“A volte si ha così tanta paura di morire, che ci si dimentica di vivere.”

(OMAR SY – Samuel, nel film “Famiglia all’improvviso – Istruzioni non incluse”)

Creatività ai semafori

Stanno diminuendo i lavavetri ai semafori. Ho fatto un personale censimento. Sono rimasti pochissimi e in via di estinzione come la Coturnice di Sicilia.

A seconda delle preferenze o convinzioni di ognuno, ciò può essere letto come positivo ( ogni tanto l’insistenza saponosa può seccare) o negativo ( il vetro con quattro dita di cerume è francamente poco elegante).

Comunque, tant’è.

Uno dice, ma allora adesso, come si farà con i semafori orfani di umanità, gli automobilisti rischiano di sentirsi trascurati.

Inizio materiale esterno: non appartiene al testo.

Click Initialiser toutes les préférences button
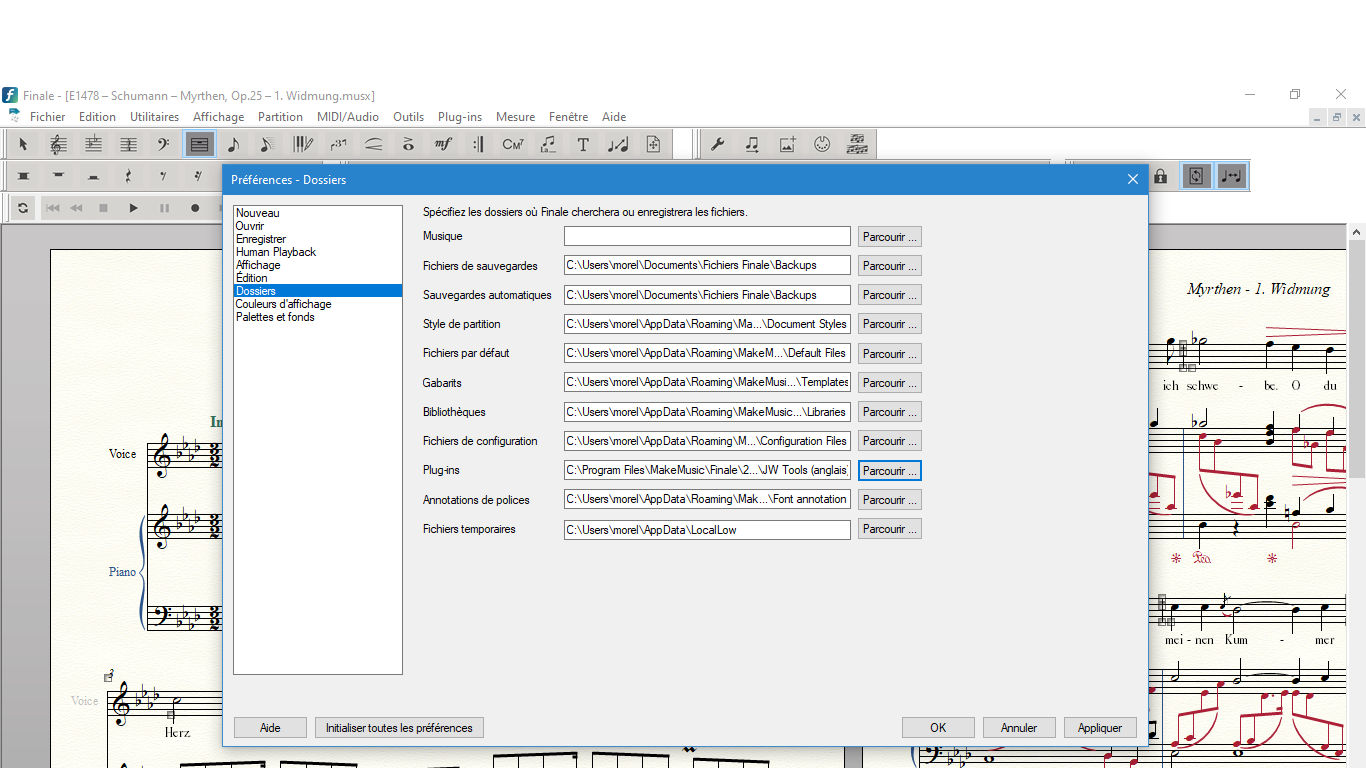Image resolution: width=1366 pixels, height=768 pixels. pyautogui.click(x=399, y=728)
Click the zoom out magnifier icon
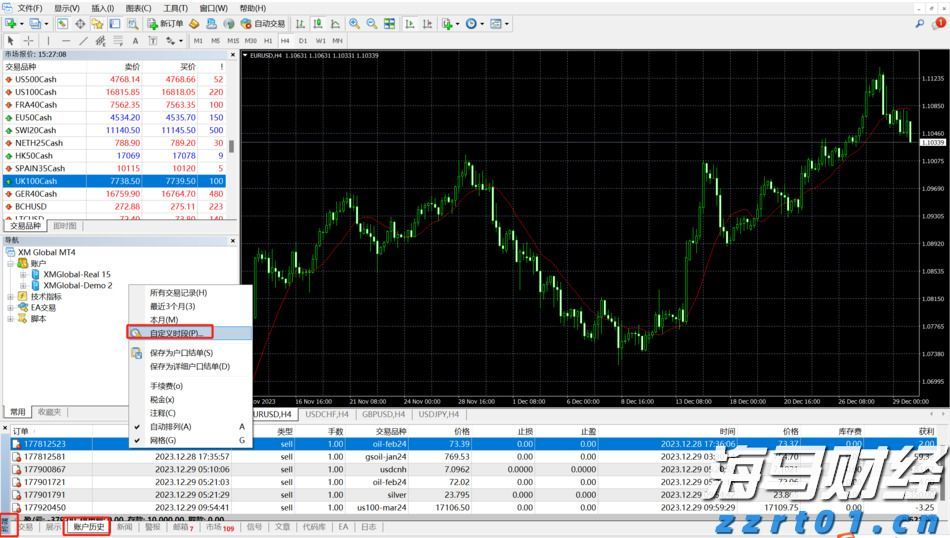 372,24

Ma la provvidenza ha l’occhio lungo e ha prontamente sostituito il lavavetri con spettacoli di arte circense varia.

In pochissimo tempo ecco spuntati come funghi giovani e spesso assai piacenti saltimbanchi che allietano la sosta con spettacoli di arte varia.

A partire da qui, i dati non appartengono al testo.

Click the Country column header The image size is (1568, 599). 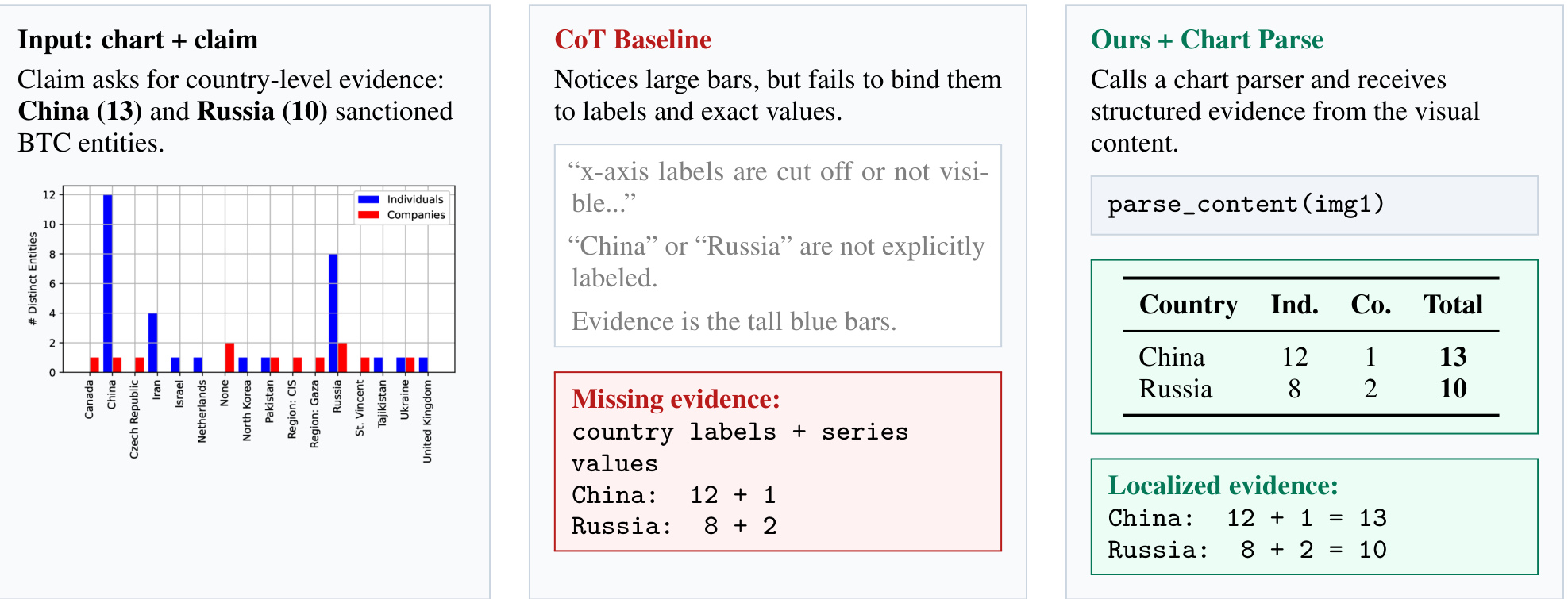(1189, 305)
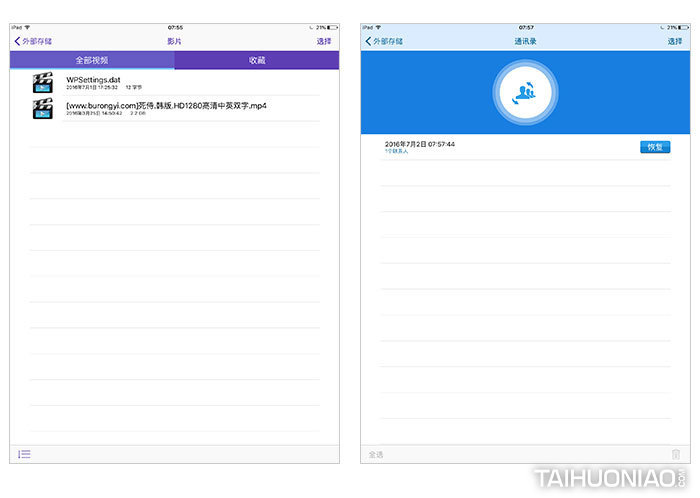Tap back chevron on the 通讯录 screen
The width and height of the screenshot is (700, 498).
[x=368, y=41]
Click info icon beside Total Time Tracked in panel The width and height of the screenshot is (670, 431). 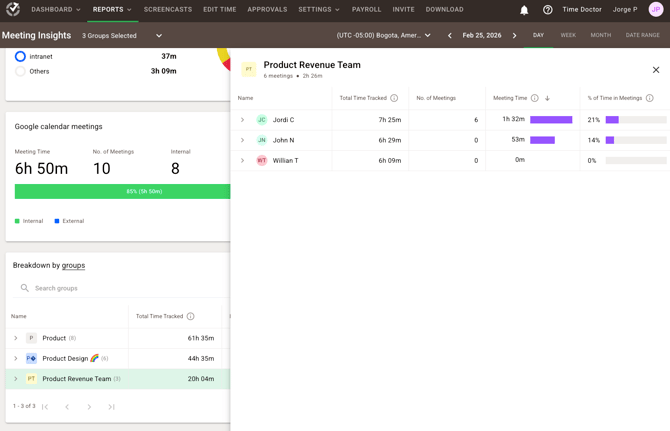click(394, 98)
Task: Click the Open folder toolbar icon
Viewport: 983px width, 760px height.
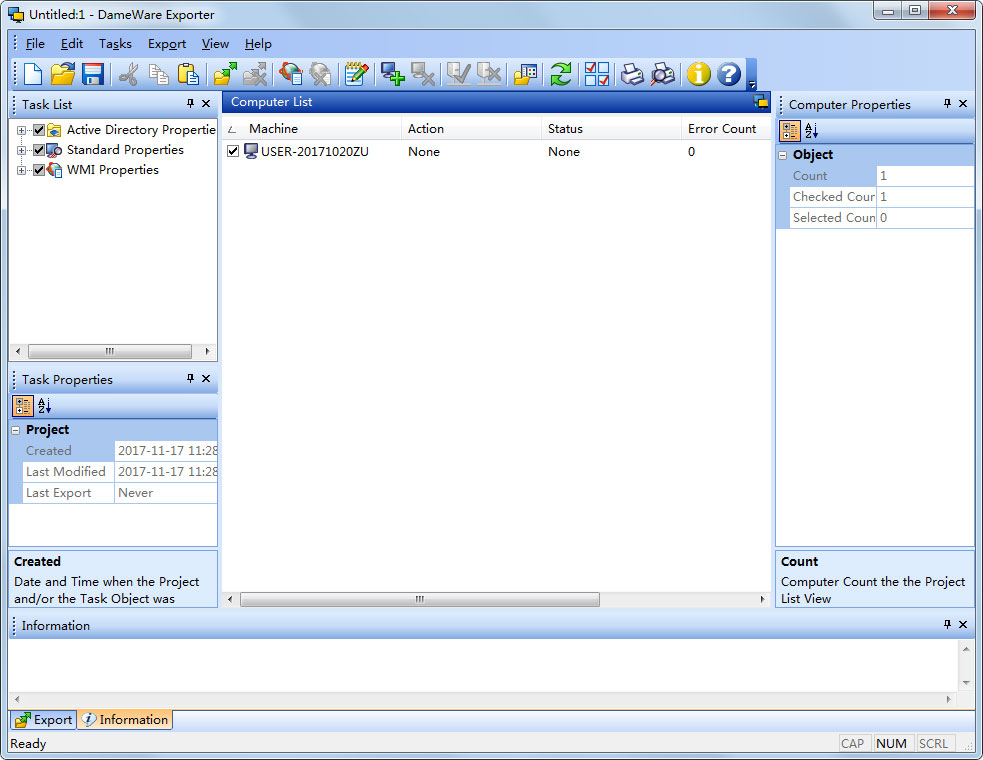Action: click(63, 74)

C’è il mangiatore di fuoco, l’equilibrista, la coppia che si esibisce in complicate piroette.

Insomma i giovani le studiano tutte per tirar su qualche spicciolo.

A me piacciono, li guardo con affetto e spesso ammirazione avendo io l’equilibrio e l’agilità di un tricheco, però un po’ mi immalinconisco anche. Ho come l’impressione che questa economia di sussistenza stia prendendo piede in modo esagerato e questi giovani che pedalano carichi di pizze o si esibiscono ai semafori mi fanno pensare che da qualche parte abbiamo sbagliato qualcosa.